The Tibetan Fair, one of the great musical/cultural/spiritual events of the year, was just starting up on a beautiful spring day at Live Oak Park in Berkeley, California. As Matt approached he could feel the rhythms reshaping him.
His pace slowed, and he finally stopped ten feet from the Tibetan welcome table piled high with flags, goods, clothing and literature. He just listened and let the music transport him.
A ten-year-old boy sat behind the table trying to play a Tibetan long horn. His face was alive with concentration as he tried to harmonize its sound with the music that filled the air. Each note he played was too low, but each try brought him closer to the harmony he sought.
A tall, white-haired man, who had been moving through the park as if he were in charge of the event, approached the table, came up to the boy and said: “Cut that out. Quit it.”

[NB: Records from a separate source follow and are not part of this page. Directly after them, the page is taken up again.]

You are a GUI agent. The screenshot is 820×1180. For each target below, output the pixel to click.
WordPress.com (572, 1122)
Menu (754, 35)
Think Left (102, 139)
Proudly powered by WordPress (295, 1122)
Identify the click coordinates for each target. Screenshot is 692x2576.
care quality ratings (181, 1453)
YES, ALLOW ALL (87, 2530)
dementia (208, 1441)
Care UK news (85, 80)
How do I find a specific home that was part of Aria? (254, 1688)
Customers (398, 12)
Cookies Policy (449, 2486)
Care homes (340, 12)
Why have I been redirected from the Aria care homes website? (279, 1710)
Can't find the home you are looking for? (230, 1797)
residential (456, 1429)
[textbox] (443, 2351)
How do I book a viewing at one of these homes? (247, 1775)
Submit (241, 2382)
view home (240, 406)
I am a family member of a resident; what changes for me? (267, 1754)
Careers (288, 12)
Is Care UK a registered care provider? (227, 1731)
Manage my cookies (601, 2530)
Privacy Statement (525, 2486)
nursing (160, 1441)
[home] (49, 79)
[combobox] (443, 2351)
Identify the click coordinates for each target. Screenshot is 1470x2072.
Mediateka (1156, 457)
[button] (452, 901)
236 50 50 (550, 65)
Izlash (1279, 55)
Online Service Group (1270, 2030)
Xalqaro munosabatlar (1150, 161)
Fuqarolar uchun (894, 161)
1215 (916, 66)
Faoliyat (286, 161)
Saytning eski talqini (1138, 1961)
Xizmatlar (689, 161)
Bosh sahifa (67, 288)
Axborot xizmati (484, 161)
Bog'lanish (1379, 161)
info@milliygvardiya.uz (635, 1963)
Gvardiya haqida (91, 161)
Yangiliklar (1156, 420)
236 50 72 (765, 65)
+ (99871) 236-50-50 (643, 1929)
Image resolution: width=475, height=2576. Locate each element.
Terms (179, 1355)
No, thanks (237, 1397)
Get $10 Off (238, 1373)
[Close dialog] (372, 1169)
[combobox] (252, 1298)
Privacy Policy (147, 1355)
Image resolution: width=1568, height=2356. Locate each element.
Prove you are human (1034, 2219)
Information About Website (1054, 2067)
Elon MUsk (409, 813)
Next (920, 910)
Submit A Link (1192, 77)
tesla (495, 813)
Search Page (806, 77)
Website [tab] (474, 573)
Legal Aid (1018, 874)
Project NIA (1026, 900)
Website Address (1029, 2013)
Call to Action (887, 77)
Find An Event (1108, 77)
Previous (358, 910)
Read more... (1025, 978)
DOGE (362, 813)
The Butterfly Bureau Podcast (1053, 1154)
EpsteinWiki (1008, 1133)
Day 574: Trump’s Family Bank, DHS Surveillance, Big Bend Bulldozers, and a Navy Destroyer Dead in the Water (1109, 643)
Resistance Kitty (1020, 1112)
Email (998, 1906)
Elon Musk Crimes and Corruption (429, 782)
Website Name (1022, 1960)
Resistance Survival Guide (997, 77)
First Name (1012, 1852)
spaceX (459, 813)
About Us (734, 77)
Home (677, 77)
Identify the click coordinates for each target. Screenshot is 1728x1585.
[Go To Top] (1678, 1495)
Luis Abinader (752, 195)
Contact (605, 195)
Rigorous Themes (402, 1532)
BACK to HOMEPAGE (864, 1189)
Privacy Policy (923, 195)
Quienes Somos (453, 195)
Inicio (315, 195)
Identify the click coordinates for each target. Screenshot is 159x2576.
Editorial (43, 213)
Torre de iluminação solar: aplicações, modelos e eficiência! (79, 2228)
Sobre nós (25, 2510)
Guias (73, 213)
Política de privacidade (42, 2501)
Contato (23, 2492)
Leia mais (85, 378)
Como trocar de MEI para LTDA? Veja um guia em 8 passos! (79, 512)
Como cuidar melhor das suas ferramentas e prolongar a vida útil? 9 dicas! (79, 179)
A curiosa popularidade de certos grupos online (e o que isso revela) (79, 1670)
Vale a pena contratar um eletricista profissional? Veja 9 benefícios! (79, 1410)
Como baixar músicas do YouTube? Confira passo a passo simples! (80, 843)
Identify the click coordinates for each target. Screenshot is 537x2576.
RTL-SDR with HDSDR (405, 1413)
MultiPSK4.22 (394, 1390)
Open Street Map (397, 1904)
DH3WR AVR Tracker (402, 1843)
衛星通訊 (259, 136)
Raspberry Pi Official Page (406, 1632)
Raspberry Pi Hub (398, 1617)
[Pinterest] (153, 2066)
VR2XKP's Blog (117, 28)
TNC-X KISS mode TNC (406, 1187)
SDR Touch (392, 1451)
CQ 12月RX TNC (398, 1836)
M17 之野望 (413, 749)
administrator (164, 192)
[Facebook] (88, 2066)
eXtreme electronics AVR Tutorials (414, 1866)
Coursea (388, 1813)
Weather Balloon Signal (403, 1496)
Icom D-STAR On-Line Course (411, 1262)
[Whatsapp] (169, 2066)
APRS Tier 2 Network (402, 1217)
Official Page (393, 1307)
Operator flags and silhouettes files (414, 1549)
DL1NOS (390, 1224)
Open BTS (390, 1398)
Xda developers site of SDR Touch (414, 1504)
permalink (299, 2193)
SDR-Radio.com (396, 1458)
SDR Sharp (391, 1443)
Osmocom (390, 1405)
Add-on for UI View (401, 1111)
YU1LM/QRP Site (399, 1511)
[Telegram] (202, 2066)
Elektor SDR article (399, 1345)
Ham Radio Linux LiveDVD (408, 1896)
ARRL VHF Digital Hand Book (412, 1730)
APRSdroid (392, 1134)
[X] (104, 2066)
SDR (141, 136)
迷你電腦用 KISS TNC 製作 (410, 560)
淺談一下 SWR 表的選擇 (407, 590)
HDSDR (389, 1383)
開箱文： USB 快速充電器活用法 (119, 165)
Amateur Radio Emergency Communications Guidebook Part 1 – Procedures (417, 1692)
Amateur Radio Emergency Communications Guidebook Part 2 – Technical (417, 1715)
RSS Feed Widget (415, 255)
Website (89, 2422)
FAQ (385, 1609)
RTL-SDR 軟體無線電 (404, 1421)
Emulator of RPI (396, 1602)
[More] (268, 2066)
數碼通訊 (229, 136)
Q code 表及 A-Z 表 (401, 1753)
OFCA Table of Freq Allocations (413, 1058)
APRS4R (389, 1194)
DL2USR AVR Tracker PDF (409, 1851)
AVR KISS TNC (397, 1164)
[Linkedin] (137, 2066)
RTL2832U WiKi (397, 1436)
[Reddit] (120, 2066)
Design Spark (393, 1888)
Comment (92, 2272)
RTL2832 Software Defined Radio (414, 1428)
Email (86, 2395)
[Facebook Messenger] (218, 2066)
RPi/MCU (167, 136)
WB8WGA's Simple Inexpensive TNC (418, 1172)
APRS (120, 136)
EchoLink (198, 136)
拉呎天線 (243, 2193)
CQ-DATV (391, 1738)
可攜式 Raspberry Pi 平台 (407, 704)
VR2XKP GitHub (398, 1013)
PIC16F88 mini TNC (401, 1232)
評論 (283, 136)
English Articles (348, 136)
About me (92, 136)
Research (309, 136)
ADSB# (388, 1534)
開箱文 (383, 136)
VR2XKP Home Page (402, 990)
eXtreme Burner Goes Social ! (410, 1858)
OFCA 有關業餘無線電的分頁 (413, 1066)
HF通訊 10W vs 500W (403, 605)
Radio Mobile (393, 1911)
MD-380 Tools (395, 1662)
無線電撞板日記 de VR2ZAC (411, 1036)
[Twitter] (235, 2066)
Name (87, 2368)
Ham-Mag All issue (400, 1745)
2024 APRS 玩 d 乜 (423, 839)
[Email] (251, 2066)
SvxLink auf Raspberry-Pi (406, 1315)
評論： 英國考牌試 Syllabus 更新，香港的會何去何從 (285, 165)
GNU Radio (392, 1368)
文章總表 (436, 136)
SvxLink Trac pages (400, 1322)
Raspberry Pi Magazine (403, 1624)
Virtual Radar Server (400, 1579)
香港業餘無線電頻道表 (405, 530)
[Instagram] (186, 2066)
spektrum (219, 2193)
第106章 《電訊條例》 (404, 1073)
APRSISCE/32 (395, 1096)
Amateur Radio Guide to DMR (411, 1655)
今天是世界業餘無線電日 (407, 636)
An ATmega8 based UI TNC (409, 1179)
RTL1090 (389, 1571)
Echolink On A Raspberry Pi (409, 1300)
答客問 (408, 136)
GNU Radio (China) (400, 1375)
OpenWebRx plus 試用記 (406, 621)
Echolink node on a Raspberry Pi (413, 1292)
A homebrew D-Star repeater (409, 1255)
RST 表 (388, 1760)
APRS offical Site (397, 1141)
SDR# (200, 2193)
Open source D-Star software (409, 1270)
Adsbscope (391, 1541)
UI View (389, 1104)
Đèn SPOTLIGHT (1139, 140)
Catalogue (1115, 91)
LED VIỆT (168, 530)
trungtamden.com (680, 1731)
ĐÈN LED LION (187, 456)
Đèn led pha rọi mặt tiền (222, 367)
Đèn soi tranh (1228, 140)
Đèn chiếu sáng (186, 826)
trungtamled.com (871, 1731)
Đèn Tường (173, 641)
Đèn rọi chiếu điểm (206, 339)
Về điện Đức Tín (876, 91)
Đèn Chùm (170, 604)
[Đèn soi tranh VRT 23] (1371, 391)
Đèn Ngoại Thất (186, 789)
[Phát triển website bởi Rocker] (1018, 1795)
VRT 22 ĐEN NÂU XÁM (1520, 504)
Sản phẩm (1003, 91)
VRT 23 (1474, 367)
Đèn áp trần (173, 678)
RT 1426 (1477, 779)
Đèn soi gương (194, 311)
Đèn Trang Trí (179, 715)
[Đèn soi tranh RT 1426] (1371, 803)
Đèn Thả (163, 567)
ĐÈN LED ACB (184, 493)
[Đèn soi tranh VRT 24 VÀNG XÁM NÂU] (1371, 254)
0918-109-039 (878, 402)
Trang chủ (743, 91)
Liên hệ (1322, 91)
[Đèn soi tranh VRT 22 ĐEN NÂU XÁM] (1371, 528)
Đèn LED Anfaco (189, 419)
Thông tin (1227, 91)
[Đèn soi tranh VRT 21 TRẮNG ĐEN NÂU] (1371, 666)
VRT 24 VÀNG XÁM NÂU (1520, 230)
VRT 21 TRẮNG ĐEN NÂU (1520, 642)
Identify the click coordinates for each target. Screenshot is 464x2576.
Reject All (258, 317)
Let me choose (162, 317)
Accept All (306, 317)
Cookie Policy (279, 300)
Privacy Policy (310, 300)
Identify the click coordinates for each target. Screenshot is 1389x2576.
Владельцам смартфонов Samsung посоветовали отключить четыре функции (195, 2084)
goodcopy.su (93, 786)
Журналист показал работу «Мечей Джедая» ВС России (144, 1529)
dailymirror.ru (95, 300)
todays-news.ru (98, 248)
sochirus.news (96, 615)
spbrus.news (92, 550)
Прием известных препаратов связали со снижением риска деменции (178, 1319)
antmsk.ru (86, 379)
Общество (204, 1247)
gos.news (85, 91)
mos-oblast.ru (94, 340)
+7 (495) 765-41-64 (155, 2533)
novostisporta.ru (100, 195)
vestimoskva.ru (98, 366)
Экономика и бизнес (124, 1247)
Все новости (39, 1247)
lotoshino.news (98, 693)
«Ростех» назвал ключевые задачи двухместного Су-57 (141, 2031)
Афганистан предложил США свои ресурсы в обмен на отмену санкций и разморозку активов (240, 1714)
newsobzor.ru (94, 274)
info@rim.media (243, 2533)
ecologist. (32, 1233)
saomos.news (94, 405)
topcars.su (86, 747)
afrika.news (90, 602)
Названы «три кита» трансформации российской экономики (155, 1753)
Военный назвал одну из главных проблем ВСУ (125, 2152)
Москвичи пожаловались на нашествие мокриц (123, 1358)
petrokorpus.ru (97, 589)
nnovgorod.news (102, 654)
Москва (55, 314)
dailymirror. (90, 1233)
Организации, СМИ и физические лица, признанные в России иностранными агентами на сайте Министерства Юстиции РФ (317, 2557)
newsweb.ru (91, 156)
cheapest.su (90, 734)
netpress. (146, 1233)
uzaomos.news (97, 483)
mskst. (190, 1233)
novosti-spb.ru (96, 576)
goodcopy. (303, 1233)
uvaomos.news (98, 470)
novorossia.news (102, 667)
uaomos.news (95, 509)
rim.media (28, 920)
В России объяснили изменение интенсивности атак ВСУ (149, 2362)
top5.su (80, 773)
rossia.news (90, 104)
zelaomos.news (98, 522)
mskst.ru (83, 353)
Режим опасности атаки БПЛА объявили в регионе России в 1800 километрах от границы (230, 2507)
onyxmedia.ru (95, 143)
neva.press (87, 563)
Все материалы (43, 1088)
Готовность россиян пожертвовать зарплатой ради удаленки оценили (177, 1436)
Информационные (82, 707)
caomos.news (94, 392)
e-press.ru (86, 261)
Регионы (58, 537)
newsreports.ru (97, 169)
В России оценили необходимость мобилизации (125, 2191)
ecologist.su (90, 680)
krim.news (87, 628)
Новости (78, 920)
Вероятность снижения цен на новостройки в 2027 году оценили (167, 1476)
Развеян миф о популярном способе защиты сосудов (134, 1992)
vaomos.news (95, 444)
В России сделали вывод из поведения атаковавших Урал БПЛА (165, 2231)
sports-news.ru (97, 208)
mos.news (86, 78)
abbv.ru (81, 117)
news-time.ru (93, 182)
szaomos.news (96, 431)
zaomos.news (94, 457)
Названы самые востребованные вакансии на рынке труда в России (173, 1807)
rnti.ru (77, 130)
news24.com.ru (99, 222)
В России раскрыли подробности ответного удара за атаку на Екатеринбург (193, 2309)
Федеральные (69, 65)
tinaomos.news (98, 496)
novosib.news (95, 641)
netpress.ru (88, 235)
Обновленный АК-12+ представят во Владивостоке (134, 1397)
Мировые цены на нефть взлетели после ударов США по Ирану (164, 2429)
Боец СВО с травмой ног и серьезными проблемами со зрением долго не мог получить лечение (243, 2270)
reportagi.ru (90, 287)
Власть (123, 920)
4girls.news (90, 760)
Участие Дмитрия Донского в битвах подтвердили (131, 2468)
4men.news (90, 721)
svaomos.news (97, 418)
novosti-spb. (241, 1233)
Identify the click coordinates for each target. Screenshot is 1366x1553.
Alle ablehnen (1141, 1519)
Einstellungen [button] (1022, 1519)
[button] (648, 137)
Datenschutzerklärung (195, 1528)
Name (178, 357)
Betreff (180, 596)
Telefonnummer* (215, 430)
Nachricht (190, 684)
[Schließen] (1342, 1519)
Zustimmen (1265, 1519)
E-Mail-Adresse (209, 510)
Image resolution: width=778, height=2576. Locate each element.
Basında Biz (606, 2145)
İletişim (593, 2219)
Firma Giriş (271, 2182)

The boy stopped, and his face went blank. “Ah, the father,” said Matt to himself.
A boy has usually not yet been initiated into the realm of adult activity by the age of 10, but a child’s attempt to belong in the ensemble should be noticed, appreciated and rewarded, not punished. The urge in a child to make a difference is as natural and powerful as the need to love. To make a difference is to be valuable, and (contrary to common cultural assumptions) children naturally want to help as a way of being valued members of a community. To deprive them of the practice of making a difference is a form of mistreatment.
Matt couldn’t let this offense to the child go. He hung around the table for a while, and as he started to walk away, the family dog, who had been lying under the table got up and followed him. The father followed the dog, and as Matt bent over to scratch the dog behind the ears, the two men started making small talk about the fair.
After a few minutes, Matt saw his chance. “I was watching your son play the Tibetan longhorn,” he said. “He has musical talent. I think it was a mistake to shut him down like that. His efforts should be encouraged and rewarded.”
A little surprised, the man said with some embarrassment, “Thank you. You are right. I felt bad doing that. I will give you a dollar to go and tell him.”
“I would, of course, but I think it is for you to do. You are his father, right?”
“I was focusing on the fair, you know. I am in charge and the noise got on my nerves,” he replied.
“I know. All the more reason that you are the one he needs to hear from. He doesn’t need praise for his talent, he needs to know he belongs and that his efforts to be a part of the this wonderful fair are respected and valued.”
The father returned to the table and told the child he was sorry for stopping him and asked him to keep playing. The dog went back under the table.
The secret to building a strong self is making a difference to others. As parents in a kitchen, or as teachers in a kindergarten, the secret to bringing out the best in children is to see their play as work, and to give them real work to do.